More oil is now gathered by pipeline than truck in western North Dakota, taking pressure off Oil Patch communities faced with congestion, traffic fatalities and dust.
New figures from the North Dakota Pipeline Authority show that for the first time in several years, more oil is leaving well sites by pipeline, and that trend is expected to continue, Director Justin Kringstad said.
“We’ve seen some significant progress in the major counties in western North Dakota getting crude off the roadways and into gathering pipeline systems,” Kringstad said.
An estimated 441,644 barrels of oil left well sites by truck each day in April, while 725,743 barrels per day were transported by gathering pipelines to either a transmission pipeline or a rail-loading terminal, Kringstad said, using the most recent figures available.
All counties saw a reduction in oil truck traffic in 2015, with the exception of McKenzie County, which still had an average of 892 oil truckloads each day in April.
“We’ll likely see that turn the corner here in the next year or so,” Kringstad said.
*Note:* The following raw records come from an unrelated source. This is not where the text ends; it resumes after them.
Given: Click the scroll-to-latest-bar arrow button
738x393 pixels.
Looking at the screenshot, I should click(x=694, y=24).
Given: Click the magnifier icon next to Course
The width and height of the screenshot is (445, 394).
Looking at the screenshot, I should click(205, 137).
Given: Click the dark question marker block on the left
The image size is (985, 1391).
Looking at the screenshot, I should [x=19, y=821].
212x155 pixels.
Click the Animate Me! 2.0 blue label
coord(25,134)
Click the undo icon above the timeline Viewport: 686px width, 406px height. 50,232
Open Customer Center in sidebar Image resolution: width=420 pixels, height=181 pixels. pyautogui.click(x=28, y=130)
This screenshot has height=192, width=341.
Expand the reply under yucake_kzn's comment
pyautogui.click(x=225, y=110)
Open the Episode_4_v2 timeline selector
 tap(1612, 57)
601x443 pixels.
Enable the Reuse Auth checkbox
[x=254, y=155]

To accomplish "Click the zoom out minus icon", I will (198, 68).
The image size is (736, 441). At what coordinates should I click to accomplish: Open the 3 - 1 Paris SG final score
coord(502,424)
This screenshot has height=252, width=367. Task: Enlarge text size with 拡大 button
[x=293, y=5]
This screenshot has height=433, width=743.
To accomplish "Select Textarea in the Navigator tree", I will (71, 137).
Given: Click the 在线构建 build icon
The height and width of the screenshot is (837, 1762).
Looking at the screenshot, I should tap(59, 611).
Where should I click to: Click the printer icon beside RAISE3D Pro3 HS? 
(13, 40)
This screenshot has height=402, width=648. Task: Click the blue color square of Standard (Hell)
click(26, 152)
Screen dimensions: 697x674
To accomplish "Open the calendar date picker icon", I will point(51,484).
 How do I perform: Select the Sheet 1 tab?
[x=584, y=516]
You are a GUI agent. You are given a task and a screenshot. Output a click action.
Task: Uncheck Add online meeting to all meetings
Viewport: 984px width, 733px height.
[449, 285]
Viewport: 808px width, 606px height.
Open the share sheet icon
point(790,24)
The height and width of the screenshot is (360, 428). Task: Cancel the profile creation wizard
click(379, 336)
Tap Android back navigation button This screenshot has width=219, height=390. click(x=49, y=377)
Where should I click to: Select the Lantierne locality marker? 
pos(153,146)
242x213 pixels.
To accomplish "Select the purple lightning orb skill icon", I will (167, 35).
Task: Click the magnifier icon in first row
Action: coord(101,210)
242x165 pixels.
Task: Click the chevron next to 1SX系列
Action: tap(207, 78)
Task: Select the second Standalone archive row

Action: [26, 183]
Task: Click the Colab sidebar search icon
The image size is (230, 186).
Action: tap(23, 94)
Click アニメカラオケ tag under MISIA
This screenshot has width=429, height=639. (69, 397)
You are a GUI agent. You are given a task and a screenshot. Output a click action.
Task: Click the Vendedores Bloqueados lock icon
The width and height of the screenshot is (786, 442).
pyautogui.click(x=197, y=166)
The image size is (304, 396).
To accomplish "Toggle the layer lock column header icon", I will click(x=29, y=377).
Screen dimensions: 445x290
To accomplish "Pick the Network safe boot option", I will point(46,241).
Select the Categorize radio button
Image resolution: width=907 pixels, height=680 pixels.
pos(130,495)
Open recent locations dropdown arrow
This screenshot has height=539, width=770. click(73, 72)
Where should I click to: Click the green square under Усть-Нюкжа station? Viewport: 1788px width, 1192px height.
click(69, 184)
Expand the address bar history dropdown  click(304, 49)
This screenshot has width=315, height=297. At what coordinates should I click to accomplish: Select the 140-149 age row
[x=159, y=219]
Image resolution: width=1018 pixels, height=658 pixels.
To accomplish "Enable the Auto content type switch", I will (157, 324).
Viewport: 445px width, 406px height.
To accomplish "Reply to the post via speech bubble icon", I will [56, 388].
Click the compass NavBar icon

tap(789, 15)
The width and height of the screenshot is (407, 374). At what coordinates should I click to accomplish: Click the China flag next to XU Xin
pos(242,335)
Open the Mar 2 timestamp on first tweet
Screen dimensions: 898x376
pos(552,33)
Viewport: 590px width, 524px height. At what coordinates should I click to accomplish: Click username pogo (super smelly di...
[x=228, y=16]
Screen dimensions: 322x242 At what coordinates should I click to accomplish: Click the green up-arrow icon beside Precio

McKenzie County, the state’s busiest oil county, saw significant growth with pipelines between 2012 and this year, but not enough to keep up with the growth in oil production.
“We’re still behind the eight ball on pipelines,” County Commissioner Ron Anderson said.
McKenzie County, which leads the state in traffic fatalities, has budgeted nearly $25 million this year to maintain gravel roads and bridges heavily traveled by oil traffic.
Kringstad said he expects pipeline growth to continue, further reducing the amount trucked, improving the safety of the roads and reducing complaints from residents about dust. Pipelines also ease operations for oil companies by eliminating the need for trucks during a blizzard or spring load restrictions, he added.
“There’s a lot of advantages that we see in getting these fluids off the roadways and into a pipeline,” Kringstad said.
Williams County, which had an average of 362 oil truckloads per day in April, also saw a significant shift from trucks to gathering pipelines from 2012 to 2015.
Williams County Highway Superintendent Dennis Nelson said while he’s noticed some reduction in truck traffic in the county that includes Williston, it hasn’t slowed down the need for road maintenance.
“The roads have gotten abused in the last few years, terribly, and we only have so many dollars to fix with, so we do what we can and go from there,” Nelson said.